(PROVIDED PASSAGE)

The virus that causes COVID-19 (SARS-CoV-2) is an “enveloped” virus, and such viruses are fragile in the environment. Furthermore, SARS-CoV-2 has an unusually high electrical charge, which means that under normal circumstances it will “adsorb” to other surfaces that are abundant in the environment (e.g., clay in soil). Consequently, we don’t have to worry about environmental reservoirs and the battle can be focused on one key idea — we must deny the virus new hosts. Without hosts, it will die out.
With this basic understanding, it is particularly laudable that Moscow’s mayor has bucked the tide in Idaho and issued a mask mandate to counter the growing risk that the virus causing COVID-19 is or could soon be spreading in the community. He has every reason to be concerned. At the time of this writing, the U.S. has approximately 3.3 million documented cases and the rate of daily increase has more than doubled from just a month ago. Deaths, at greater than 135,000 so far, will lag behind the infection increase, but we can already see that the daily rate nationally is increasing and will likely be more than 1,000 deaths per day by the end of the week.
It is true that our rural communities have been largely spared so far … but it only takes one super spreader event in an unprepared community to cause a dramatic shift in fate. This is why Mayor Bill Lambert’s decision is so important (not to mention the statewide decree in Washington). To the credit of our community, letters to the editor have been dominated by strong support for the mayor’s stance. This is one community that won’t be caught off guard as easily as some, although one local church is doing its best to favor the virus (but this is for a later column).
Objections to the mask requirement were raised at a recent Moscow City Council meeting (reported July 7). Among other things, requiring masks was described as “dehumanizing.” I’m not sure what that means, but the alternative of having a tube inserted down your trachea during intubation with a ventilator seems about as “dehumanizing” as things can get.
One person claimed that the immune system is “like a muscle” and requiring a face mask deprives the immune system of much needed stimulation and thus it will atrophy and be more vulnerable to the virus. This is patently false, and I challenge anyone adhering to such ideas to talk to an actual immunologist (we have a number of such specialists between the two universities).

(End PROVIDED PASSAGE)

TASK DESCRIPTION. Reproduce the portion of the passage on Moscow's mask mandate verbatim, starting at "It is true that" and ending at "a later column).".

(EXTRACTED DATA)

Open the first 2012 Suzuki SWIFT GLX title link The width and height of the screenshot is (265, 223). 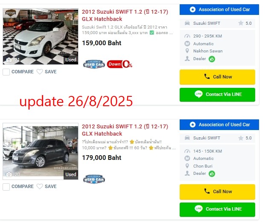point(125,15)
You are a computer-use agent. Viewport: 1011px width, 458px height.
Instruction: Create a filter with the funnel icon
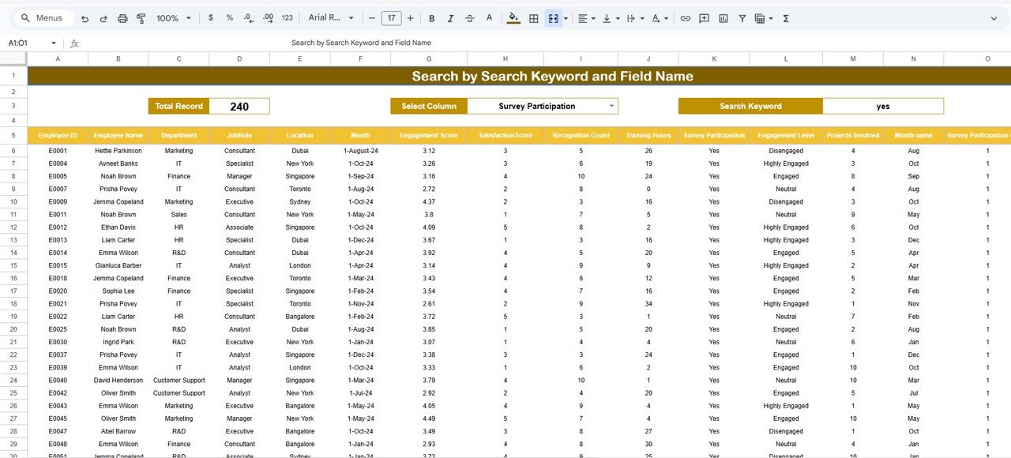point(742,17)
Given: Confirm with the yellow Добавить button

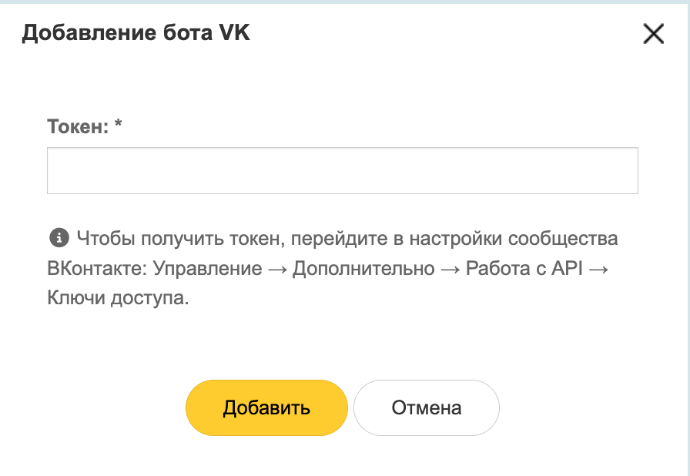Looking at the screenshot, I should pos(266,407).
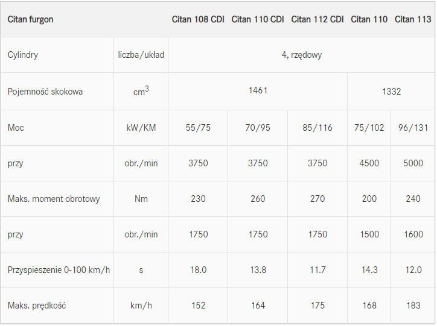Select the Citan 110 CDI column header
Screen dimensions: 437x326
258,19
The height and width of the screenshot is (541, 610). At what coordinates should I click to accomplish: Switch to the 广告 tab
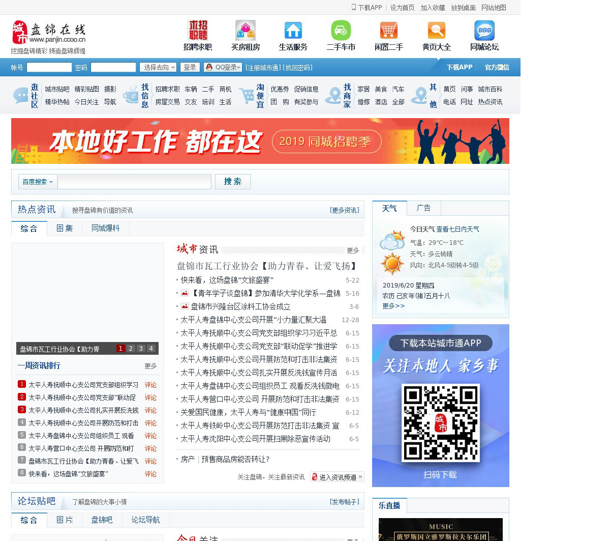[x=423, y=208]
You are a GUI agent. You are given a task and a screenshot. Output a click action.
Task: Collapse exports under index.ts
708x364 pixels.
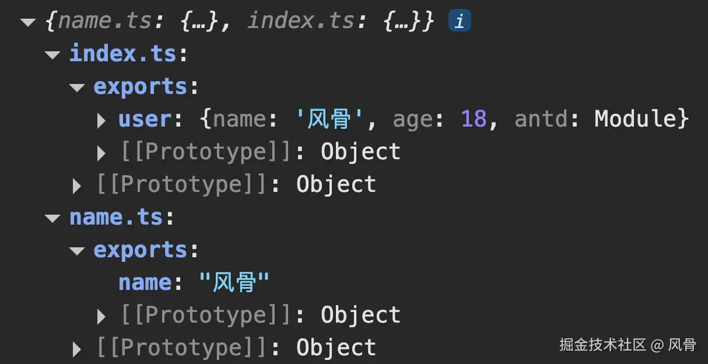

(End EXTRACTED DATA)

RESULT OF THIS EXERCISE.
It is true that our rural communities have been largely spared so far … but it only takes one super spreader event in an unprepared community to cause a dramatic shift in fate. This is why Mayor Bill Lambert’s decision is so important (not to mention the statewide decree in Washington). To the credit of our community, letters to the editor have been dominated by strong support for the mayor’s stance. This is one community that won’t be caught off guard as easily as some, although one local church is doing its best to favor the virus (but this is for a later column).